I have never been clear on how much corruption can really be ascribed to the Workers' Party. Nor is the security issue really possible to grasp from a distance. You know, even from up close it is hard to gauge. In Chicago I am anti-cop because of real, proven institutional racism. But meanwhile three people have been killed just a block from me in the past three years and about fifteen shots were fired a couple weeks ago into a house three doors down the street. Why do I think this level of violence is OK? Has there been any change in the levels of street violence in Brazil?

Chicago where I live is continually used by Trump as a scarecrow for security panic. If the cop who killed a black teenager named Laquan McDonald had not been rightfully convicted for murder just days ago we most likely would have had a giant riot in this city, which could have set the national stage for previously unthinkable things. Elements on the right are waiting for exactly such an event. We are walking a tightrope in this country, like everywhere.

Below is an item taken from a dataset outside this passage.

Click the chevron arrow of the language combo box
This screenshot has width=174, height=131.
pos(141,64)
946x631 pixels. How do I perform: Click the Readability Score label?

The left should never abandon its minority focused social-justice agenda, but it needs to couple that with universal welfare and security policies as well as climate-change mitigation strategies that can achieve corporate buy-in. Of course those things are contradictory, but the job of politics is resolving contradictions. Those who think that fascism is finally a chance to fight the real system, unmasked, have not taken a very good look at what happened in the 1930s and 40s. Militarized regimes can be instituted under whatever ideology. That's exactly what killed the progressive/socialist movement in the US, from Roosevelt's third term onward.

We need a workable vision. It has to be both idealistic and calculable, buildable, institutional, productive and enforceable. These things don't just spring full-blown from charismatic leaders, nor are they spontaneously generated at the grassroots. Progressivism was an urban, middle-class movement that grew out of the ruins of late-nineteenth century agrarian populism. Socialism of the kind that inspired the welfare state grew out of a mix of communist idealism and unionist pragmatism. All that stuff had to be created. Even at its most idealistic, it was always coupled with real universalist plans developed to solve complex problems. We are so far from that right now, it's tragic.

I am devastated by this news from Brazil. Courage and fortitude to all.